**Extrait choisi**
§
Chez Kebe,

Chez Kebe, médina de Tanger

Chez Kebe n’est pas une simple restaurant.

D’abord, c’est un restaurant sénégalais au Maroc, plutôt rare comme truc.

En plus, Chez Kebe c’est en plein coeur de la médina de Tanger, près du petit Socco.

C’est un bout de terrasse loué au café d’à côté où les hommes boivent le thé et regardent le foot.

 

Chez Kebe, c’est un projet solidaire, plat unique de mafé/yassa/thiep (paraît même que parfois il y a du couscous sénégalais!) à prix unique de 25 dirhams.

Le système de « plat en attente » est fait pour que ceux/celles qui sont plus à l’aise achètent des plats en avance pour ceux/celles qui arrivent avec la faim au ventre mais wallou dans les poches.

Kebe, on le voit partout sur les murs, sur des photos/articles de journaux. Mais ce n’est pas lui qui concocte ces délicieux plats, à la cuisine et aux commandes du resto ce sont plusieurs femmes sénégalaises qui mènent la baguette et régalent les papilles de tou-te-s.

 

Alors Kebe, c’est qui? Il est où, il fait quoi?

 

photo par Julianna Nagy

Kebe Amadou dans la médina – photo par Julianna Nagy

 

Kebe Amadou est un ancien joueur de foot professionnel.

Venu jouer dans l’équipe d’Agadir, il est ensuite allé à Tanger. C’est dans les rues de la ville du nord qu’il a commencé à prendre conscience des difficultés de ses confrères sénégalais et autres ouest-africains en transit au Maroc.

C’est pour créer un petit havre de paix et de solidarité, un endroit où l’on puisse manger un bon gros plat chaud et se réunir, que Kebe a lancé son idée.

On peut encore voir la page du projet sur kisskissbankbank avec lequel il a pu pérenniser le restaurant.

Deux ans après son ouverture, chez Kebe c’est un peu une enseigne, tout le monde connait et vient s’y retrouver. C’est un lieu de rencontre et d’échange.
§
**Données fournies**
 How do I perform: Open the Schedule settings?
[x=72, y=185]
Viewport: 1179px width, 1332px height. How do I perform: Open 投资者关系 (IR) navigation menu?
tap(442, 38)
§
**Questions et exercices**
a - Dans l'extrait sur le restaurant Chez Kebe, à quel prix unique le plat est-il vendu ?
b - Poursuivez le texte sur le restaurant Chez Kebe de Tanger après sa dernière phrase.
Le listing provient d'une source distincte de l'extrait.

**Corrigé de l'exercice**
a - 25 dirhams.

b -
Kebe, l’homme, a lui depuis laissé le ballon rond pour devenir médiateur interculturel et social dans un centre d’accueil pour migrant-e-s. Le midi, il vient avaler son mafé et papoter avec les anciens et les nouveaux visiteurs-mangeurs.

photo par Julianna Nagy

photo par Julianna Nagy

Chez Kebe, est un de ces lieux, si petit et modeste, qu’on passerait à côté sans faire attention. Mais il est en fait d’une importance colossale du fait-même des idéaux qu’il diffuse et des rencontres qu’il permet de se réaliser, dans un Maroc et notamment une ville, celle de Tanger, où les tensions raciales restent palpables.

 

Dimanche dernier, dans le quartier périphérique de Boukhalef, des manifestations contre la présence des Subsaharien-ne-s retentissaient. Ce n’était pas la première fois.

Ce quartier marginalisé, où de nombreux logements vides sont occupés par des migrant-e-s subsaharien-ne-s, a été pendant longtemps le théâtre de rafles et d’arrestations violentes (passages à tabac, viols, racket…). L’année passée, en 2014, l’affaire de Charles Ndour, étudiant sénégalais assassiné à Boukhalef déclencha la révolte des migrant-e-s y vivant et plus largement dans tout le Maroc.

 

Les manifestations furent durement réprimée, avec des arrestations massives et la tentative de déportation de plusieurs subsahariens dont des témoins du meurtre. Parmi eux, le grand militant sénégalais Arona Samba, agent de terrain pour l’association ARMID depuis 2009, à Boukhalef.

Photo par Julianna Nagy

Arona Samba à Boukhalef – photo par Julianna Nagy

Avec le soutien de nombreuses organisations de défense des droits de l’Homme, Arona fut libéré, tandis que d’autres n’eurent pas cette chance et furent déportés vers leur pays d’origine, hors de tout cadre légal.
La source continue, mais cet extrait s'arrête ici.